The Samoan staff in the hospitals, and the families affected by the epidemic have made the biggest impact on responding to the crisis so far, Dr. Askeland said.

“I am so impressed with the Samoan people. In my opinion they take this in a very stoic and very dignified way. We have all read the sad stories but they have a control that is, for me, very impressive,” he said. 

“Even though they (the staff) are so tired they don’t leave work, they go to work every day. When we can do the night shifts and late shifts we are able to give them some rest.”

The team of Norwegians are deployed all across the hospital, and bring special expertise in maternity care. In other circumstances, they are equipped to travel with an entire maternity ward, but were asked by the Government to bring only people on this deployment.

Ms. Bruu said they had just two days to respond to the call for deployment.

Their families at home are proud of them for responding to a humanitarian disaster so far from home, Ms. Bruu said; volunteering runs deep in Norwegian culture.

“There is no way I could have said no to this when I heard what happened,” Dr. Askeland added.

“I feel it’s something I had to do. When you are so warmly greeted and so thanked it makes it all worth it. Even missing Christmas, New Years, you miss your friends and all the parties, I wouldn’t miss it for the world.”


He said he has noticed how different Norwegians and Samoan people are, and that he has learned to relax on the job from his local counterparts. 

While at home, doctors and nurses might stress and run across their departments, here in Samoa work is still achieved with a more “relaxed” attitude.

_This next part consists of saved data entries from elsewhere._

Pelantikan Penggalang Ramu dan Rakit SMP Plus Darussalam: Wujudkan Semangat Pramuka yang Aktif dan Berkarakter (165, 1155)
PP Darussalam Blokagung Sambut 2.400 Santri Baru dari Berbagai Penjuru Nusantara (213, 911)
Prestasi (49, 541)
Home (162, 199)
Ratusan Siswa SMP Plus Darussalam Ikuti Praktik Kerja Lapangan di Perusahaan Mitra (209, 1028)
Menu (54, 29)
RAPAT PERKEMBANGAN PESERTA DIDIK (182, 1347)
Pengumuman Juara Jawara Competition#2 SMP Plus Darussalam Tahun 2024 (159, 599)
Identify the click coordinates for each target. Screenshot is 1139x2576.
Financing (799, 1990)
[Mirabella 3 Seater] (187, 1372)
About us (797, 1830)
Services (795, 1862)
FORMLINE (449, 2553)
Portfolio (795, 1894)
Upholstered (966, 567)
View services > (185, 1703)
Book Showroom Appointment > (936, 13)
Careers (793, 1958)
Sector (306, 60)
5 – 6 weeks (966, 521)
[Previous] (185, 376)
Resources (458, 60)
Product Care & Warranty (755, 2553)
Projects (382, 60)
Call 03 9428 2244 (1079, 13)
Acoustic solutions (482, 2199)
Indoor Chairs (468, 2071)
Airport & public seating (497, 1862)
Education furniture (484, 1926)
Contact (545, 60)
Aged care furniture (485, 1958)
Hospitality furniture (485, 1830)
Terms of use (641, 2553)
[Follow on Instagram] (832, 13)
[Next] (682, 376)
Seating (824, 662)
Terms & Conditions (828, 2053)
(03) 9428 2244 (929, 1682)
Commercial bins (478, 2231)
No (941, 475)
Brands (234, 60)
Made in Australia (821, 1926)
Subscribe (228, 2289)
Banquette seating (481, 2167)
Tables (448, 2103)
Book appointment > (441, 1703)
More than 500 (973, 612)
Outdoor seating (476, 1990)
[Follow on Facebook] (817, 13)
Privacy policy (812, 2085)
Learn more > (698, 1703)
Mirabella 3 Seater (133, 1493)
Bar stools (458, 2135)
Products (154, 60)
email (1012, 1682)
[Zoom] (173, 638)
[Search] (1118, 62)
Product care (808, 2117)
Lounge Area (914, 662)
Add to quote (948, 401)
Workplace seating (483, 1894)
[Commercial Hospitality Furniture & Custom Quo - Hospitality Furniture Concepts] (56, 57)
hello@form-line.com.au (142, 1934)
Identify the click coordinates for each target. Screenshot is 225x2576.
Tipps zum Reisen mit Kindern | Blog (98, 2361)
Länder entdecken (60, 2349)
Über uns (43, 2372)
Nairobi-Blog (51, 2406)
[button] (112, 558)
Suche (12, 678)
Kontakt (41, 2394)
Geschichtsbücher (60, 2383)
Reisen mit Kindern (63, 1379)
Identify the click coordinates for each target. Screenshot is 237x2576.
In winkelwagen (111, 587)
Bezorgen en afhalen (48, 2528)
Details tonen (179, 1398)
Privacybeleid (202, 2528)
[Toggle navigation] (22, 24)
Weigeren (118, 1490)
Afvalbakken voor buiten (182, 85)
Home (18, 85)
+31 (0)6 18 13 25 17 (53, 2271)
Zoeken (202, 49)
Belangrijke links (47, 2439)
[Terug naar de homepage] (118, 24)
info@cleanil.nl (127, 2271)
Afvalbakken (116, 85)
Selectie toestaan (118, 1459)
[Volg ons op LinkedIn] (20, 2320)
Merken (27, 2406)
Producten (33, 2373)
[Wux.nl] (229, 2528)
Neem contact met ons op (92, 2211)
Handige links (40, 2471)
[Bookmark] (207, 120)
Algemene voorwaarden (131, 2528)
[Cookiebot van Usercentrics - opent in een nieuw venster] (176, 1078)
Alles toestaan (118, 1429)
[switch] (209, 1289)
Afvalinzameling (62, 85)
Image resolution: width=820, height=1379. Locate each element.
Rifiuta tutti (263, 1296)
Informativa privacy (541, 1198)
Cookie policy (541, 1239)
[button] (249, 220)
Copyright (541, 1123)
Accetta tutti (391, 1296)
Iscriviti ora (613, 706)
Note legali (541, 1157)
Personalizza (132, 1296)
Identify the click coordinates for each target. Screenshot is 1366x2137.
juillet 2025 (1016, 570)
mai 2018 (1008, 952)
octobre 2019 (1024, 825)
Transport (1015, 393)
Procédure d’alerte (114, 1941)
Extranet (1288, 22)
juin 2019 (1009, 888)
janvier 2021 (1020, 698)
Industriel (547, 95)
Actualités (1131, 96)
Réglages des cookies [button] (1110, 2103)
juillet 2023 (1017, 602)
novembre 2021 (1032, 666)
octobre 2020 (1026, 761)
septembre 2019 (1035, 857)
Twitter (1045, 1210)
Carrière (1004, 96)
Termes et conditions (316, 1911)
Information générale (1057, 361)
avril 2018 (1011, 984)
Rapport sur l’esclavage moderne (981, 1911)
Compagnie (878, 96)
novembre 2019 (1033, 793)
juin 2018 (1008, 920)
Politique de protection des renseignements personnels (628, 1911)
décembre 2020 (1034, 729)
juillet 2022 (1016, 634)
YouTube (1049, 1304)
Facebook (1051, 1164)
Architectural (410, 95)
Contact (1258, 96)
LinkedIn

This, in and amongst a massive surge in hospital admissions and major changes across the hospital with the addition of new wards and a flood of emergency medical professionals from around the world, is very impressive, Dr. Askeland said.

“If you are too stressed you don’t always get things done in a better way than if you are relaxed and take things more casually. [Samoans] are smiling, they are not running, and still they get the job done. That is something I will take to Norway, to do a good job in a relaxed way," the Dr. said. 

“In all this tragedy it’s important to remember that the people are still smiling and still believe in the future. You would have thought they could be pessimistic and depressed, but they are not.”

He said he feels a family connection to both the local and international staff working in the hospitals:

“It sounds like a fairy tale but it’s actually true. I really feel this connection and it’s special.”

The Norwegian team are in their second week of deployment and will stay until early January working across the hospitals.